▸ What the exercise asks: Narrow the data below down to the lines containing "computer".

▸ Input records:
----------------------------------------
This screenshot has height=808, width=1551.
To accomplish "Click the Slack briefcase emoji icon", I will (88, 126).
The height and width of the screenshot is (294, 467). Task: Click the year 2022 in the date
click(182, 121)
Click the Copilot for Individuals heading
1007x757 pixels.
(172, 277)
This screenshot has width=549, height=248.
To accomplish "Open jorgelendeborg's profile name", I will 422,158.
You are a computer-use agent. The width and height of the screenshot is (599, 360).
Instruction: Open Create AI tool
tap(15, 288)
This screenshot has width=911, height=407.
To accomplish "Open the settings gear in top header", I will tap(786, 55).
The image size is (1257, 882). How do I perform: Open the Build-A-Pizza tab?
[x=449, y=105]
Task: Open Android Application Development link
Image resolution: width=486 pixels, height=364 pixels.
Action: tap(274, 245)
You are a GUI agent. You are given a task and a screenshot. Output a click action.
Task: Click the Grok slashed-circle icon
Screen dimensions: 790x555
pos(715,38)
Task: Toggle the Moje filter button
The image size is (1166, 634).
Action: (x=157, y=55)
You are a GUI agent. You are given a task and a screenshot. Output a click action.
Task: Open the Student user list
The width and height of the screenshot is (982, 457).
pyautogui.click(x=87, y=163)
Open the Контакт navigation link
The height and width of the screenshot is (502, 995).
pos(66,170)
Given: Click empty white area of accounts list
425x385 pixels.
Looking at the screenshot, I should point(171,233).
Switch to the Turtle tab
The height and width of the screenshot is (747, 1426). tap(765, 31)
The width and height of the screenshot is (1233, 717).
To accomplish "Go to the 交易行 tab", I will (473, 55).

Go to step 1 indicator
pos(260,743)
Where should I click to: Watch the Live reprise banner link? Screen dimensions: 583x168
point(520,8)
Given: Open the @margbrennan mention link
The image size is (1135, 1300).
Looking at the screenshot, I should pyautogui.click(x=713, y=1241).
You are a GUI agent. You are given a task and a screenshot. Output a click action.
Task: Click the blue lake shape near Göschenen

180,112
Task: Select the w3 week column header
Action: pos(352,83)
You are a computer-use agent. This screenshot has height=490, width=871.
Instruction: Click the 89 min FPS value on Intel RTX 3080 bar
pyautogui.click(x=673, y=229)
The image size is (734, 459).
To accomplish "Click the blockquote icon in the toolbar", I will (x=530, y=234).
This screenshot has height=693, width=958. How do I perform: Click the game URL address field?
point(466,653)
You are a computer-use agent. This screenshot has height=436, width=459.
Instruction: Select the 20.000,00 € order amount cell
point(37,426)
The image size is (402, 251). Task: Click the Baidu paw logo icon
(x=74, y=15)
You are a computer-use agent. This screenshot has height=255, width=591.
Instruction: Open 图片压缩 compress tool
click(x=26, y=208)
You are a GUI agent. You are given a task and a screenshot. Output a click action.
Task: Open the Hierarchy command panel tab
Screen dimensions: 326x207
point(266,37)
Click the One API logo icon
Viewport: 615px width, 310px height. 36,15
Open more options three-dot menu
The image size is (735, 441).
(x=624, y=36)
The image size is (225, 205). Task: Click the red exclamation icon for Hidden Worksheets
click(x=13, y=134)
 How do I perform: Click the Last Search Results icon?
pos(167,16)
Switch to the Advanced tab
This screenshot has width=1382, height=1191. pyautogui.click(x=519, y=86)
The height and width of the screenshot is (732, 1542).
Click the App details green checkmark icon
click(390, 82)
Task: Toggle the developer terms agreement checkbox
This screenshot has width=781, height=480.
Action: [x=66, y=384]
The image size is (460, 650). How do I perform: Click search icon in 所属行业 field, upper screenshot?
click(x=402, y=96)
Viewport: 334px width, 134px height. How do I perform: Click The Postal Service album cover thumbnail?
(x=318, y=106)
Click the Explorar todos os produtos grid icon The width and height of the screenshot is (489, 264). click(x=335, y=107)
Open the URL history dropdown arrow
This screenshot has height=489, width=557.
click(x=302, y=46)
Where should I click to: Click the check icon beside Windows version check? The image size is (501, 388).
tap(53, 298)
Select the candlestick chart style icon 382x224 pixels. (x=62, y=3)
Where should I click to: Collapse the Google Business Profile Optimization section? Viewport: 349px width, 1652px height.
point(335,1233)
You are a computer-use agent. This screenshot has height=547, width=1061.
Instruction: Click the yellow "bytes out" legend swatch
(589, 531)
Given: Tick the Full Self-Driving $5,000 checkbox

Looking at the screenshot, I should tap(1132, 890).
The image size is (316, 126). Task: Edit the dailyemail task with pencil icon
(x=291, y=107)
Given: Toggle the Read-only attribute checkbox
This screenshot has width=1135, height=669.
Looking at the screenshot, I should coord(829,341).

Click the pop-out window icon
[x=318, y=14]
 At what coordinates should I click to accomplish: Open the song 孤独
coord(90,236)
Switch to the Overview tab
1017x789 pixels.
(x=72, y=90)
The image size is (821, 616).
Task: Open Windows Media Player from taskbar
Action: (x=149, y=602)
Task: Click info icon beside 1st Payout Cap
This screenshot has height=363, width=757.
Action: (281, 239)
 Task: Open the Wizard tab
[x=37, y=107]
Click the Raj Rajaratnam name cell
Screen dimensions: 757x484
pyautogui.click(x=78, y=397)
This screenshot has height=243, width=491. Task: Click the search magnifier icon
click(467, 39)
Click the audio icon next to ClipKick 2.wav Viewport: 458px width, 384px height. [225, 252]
----------------------------------------
▸ Answer section:
You are a computer-use agent. The width and height of the screenshot is (599, 360).
You are a computer-use agent. This screenshot has height=490, width=871.
You are a computer-use agent. This screenshot has height=436, width=459.
You are a computer-use agent. This screenshot has height=255, width=591.
You are a computer-use agent. This screenshot has height=547, width=1061.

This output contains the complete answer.